** Task to carry out **
Within the data below, state how many lines contain the string "control". Provide the number only.

** Source material **
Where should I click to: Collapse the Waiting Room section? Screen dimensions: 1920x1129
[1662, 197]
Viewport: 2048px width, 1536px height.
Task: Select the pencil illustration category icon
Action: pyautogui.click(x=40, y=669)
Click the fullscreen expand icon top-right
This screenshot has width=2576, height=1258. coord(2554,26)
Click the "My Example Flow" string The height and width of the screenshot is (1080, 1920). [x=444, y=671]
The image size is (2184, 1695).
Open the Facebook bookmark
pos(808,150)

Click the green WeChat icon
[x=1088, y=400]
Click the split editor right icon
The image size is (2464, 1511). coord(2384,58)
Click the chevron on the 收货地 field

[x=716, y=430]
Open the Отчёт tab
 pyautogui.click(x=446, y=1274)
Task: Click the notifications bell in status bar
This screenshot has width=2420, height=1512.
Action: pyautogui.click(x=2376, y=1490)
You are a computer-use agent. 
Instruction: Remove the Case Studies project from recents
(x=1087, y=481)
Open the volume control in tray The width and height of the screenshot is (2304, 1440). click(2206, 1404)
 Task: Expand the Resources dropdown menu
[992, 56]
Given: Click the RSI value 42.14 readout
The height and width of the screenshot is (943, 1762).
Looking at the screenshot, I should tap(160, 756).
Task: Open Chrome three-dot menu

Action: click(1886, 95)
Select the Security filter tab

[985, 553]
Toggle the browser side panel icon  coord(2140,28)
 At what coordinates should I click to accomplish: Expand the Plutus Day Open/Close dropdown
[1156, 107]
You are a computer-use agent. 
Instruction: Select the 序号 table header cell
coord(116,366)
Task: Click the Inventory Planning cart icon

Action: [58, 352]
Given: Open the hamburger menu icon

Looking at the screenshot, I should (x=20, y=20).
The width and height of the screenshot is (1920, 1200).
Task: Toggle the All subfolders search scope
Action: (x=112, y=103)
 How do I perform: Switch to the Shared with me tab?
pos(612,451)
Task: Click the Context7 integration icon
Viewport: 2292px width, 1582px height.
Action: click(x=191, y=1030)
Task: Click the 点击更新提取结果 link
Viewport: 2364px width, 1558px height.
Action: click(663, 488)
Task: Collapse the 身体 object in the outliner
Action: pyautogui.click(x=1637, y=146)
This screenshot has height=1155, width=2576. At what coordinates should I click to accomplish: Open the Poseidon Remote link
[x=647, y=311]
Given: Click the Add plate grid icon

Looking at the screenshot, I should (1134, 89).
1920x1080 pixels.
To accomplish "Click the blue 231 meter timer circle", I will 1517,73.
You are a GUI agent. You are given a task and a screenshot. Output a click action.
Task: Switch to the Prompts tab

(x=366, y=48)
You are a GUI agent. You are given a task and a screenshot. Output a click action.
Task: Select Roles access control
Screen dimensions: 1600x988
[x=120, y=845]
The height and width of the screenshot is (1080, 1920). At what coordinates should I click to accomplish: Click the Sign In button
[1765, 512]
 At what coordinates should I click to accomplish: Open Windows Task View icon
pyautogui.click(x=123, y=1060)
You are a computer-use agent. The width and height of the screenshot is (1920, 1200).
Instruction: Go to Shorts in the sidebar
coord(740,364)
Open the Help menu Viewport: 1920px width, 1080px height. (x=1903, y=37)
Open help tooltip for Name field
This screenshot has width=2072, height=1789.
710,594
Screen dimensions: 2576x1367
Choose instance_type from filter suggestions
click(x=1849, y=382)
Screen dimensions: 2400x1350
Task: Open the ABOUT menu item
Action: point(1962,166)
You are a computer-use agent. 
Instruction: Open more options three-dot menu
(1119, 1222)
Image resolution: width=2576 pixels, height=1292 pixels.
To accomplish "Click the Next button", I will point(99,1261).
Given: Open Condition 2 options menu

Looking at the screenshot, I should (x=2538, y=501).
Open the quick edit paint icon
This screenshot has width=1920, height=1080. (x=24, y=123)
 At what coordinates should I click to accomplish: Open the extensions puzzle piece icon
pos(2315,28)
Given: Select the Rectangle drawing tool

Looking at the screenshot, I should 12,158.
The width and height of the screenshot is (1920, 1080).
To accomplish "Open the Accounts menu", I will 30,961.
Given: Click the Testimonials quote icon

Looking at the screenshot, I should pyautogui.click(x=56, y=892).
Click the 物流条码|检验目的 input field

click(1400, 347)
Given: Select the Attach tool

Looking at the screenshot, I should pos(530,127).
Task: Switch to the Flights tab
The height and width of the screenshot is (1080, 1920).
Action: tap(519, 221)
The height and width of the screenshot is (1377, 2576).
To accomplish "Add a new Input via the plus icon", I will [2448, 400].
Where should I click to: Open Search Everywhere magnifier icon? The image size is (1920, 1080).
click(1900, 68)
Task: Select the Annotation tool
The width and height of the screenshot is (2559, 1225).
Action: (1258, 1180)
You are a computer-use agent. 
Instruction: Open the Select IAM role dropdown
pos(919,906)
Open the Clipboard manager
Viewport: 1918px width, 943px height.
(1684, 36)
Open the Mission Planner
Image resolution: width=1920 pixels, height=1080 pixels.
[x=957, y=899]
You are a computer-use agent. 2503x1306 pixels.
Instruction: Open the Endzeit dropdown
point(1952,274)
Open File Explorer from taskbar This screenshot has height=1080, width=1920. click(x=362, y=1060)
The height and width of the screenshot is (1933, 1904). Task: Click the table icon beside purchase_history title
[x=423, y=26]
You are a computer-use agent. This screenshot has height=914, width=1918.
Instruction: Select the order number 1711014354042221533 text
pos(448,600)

** Solved problem **
2